How many lines in these entries contain the string "agent"? Reply with the number alone.

--- START ---

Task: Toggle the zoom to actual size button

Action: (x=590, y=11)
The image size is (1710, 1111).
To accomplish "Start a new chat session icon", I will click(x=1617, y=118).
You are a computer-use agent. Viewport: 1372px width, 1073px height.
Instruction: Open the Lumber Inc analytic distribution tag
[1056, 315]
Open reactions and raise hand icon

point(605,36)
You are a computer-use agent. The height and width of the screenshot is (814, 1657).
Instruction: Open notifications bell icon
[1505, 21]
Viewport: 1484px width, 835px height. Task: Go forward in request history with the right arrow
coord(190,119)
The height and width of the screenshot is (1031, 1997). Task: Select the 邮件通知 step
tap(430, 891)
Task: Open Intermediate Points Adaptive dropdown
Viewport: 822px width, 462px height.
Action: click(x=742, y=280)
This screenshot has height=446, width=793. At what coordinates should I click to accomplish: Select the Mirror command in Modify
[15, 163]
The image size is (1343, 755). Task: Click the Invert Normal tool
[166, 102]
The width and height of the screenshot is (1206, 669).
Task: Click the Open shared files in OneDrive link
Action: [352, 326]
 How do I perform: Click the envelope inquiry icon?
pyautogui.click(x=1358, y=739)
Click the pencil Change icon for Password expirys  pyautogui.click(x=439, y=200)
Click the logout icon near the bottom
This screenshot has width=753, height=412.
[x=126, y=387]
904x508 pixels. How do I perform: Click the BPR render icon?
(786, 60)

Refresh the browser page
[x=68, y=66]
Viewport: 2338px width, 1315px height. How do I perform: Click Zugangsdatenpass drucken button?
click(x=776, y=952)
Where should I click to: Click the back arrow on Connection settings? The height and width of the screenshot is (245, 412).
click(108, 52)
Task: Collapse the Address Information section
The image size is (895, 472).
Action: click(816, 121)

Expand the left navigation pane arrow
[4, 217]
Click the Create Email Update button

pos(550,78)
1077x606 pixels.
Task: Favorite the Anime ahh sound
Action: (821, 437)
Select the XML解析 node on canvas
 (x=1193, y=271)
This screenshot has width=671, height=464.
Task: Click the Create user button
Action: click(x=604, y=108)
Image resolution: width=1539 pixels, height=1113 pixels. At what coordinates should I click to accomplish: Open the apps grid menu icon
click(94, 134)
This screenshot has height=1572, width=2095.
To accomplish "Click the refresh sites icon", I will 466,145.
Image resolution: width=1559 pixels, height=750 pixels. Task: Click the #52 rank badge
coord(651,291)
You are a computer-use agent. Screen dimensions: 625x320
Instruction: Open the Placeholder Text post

--- END ---

## Solution for this task:
3